== Data for the task ==
#####

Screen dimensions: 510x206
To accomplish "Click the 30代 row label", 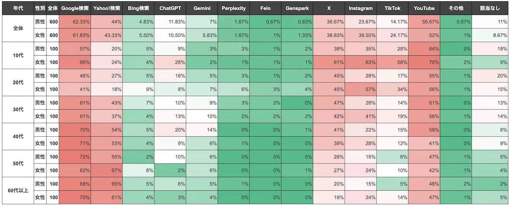I will click(x=18, y=110).
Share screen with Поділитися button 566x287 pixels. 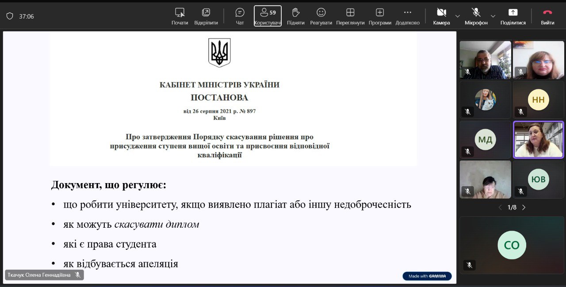tap(513, 16)
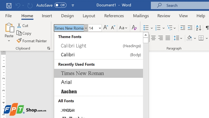Screen dimensions: 209x118
Task: Click the Decrease Indent icon
Action: (x=183, y=28)
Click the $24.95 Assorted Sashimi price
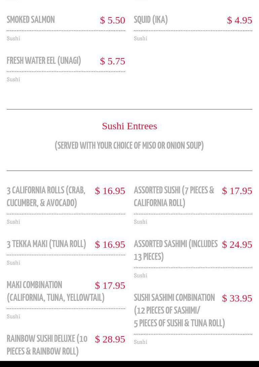259x367 pixels. tap(237, 244)
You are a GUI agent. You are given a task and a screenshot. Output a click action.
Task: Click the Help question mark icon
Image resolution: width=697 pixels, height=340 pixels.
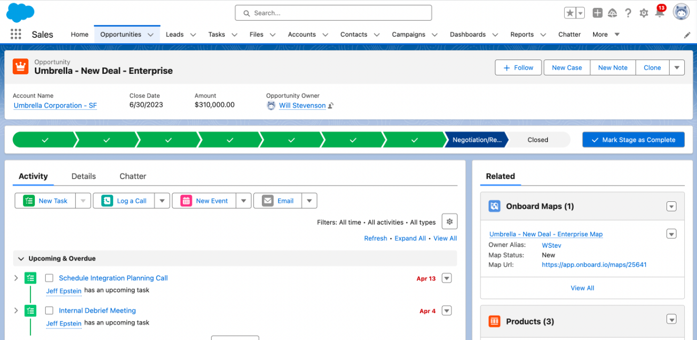coord(628,13)
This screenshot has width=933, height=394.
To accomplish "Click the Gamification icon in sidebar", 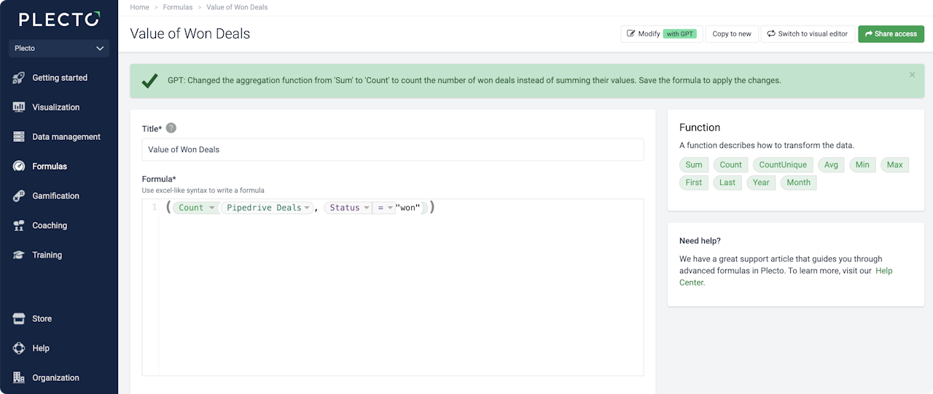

#####

== Written request ==
Can you quote the entries word for word, beginning at the line that contains "Click the $24.95 Assorted Sashimi price" and ending with the last line of the entries, leaving the pictures out?

== Result ==
Click the $24.95 Assorted Sashimi price
259x367 pixels. tap(237, 244)
You are a GUI agent. You are given a task and a screenshot. Output a click action.
Task: Click the Help question mark icon
Image resolution: width=697 pixels, height=340 pixels.
coord(628,13)
This screenshot has width=933, height=394.
To accomplish "Click the Gamification icon in sidebar", 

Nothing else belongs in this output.